Collected data:

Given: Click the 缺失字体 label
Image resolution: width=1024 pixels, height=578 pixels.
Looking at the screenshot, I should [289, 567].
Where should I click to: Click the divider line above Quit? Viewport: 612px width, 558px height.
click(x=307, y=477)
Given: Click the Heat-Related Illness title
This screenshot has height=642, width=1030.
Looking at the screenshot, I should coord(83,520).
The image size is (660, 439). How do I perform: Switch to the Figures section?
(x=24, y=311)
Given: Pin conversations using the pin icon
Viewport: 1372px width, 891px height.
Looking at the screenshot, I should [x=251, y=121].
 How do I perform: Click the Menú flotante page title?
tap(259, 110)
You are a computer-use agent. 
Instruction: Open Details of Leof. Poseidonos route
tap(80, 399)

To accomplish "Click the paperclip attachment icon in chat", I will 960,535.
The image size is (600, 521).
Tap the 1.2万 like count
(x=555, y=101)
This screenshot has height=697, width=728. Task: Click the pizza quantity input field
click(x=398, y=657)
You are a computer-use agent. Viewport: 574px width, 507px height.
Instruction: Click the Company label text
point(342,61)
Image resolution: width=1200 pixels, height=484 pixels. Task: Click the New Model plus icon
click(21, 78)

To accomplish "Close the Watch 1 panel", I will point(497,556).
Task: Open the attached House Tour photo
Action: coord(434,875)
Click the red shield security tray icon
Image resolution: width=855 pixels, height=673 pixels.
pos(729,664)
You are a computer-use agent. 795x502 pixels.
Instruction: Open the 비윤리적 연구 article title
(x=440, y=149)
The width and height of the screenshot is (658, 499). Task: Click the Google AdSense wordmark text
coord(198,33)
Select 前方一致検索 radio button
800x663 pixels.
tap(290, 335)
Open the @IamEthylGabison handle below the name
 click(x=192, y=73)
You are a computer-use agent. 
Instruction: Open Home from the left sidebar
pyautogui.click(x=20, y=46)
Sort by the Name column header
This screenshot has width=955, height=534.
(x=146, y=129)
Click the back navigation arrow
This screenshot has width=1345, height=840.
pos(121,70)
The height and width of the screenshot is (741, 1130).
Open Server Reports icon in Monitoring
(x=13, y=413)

Work to complete:
Repeat each entry exactly.

Solution:
Given: Click the 缺失字体 label
Image resolution: width=1024 pixels, height=578 pixels.
Looking at the screenshot, I should [289, 567].
Where should I click to: Click the divider line above Quit? Viewport: 612px width, 558px height.
click(x=307, y=477)
Given: Click the Heat-Related Illness title
This screenshot has height=642, width=1030.
Looking at the screenshot, I should coord(83,520).
The image size is (660, 439). How do I perform: Switch to the Figures section?
(x=24, y=311)
Given: Pin conversations using the pin icon
Viewport: 1372px width, 891px height.
Looking at the screenshot, I should [x=251, y=121].
 How do I perform: Click the Menú flotante page title?
tap(259, 110)
You are a computer-use agent. 
Instruction: Open Details of Leof. Poseidonos route
tap(80, 399)

To accomplish "Click the paperclip attachment icon in chat", I will 960,535.
The image size is (600, 521).
Tap the 1.2万 like count
(x=555, y=101)
This screenshot has height=697, width=728. Task: Click the pizza quantity input field
click(x=398, y=657)
You are a computer-use agent. Viewport: 574px width, 507px height.
Instruction: Click the Company label text
point(342,61)
Image resolution: width=1200 pixels, height=484 pixels. Task: Click the New Model plus icon
click(21, 78)

To accomplish "Close the Watch 1 panel", I will point(497,556).
Task: Open the attached House Tour photo
Action: coord(434,875)
Click the red shield security tray icon
Image resolution: width=855 pixels, height=673 pixels.
pos(729,664)
You are a computer-use agent. 795x502 pixels.
Instruction: Open the 비윤리적 연구 article title
(x=440, y=149)
The width and height of the screenshot is (658, 499). Task: Click the Google AdSense wordmark text
coord(198,33)
Select 前方一致検索 radio button
800x663 pixels.
tap(290, 335)
Open the @IamEthylGabison handle below the name
 click(x=192, y=73)
You are a computer-use agent. 
Instruction: Open Home from the left sidebar
pyautogui.click(x=20, y=46)
Sort by the Name column header
This screenshot has width=955, height=534.
(x=146, y=129)
Click the back navigation arrow
This screenshot has width=1345, height=840.
pos(121,70)
The height and width of the screenshot is (741, 1130).
Open Server Reports icon in Monitoring
(x=13, y=413)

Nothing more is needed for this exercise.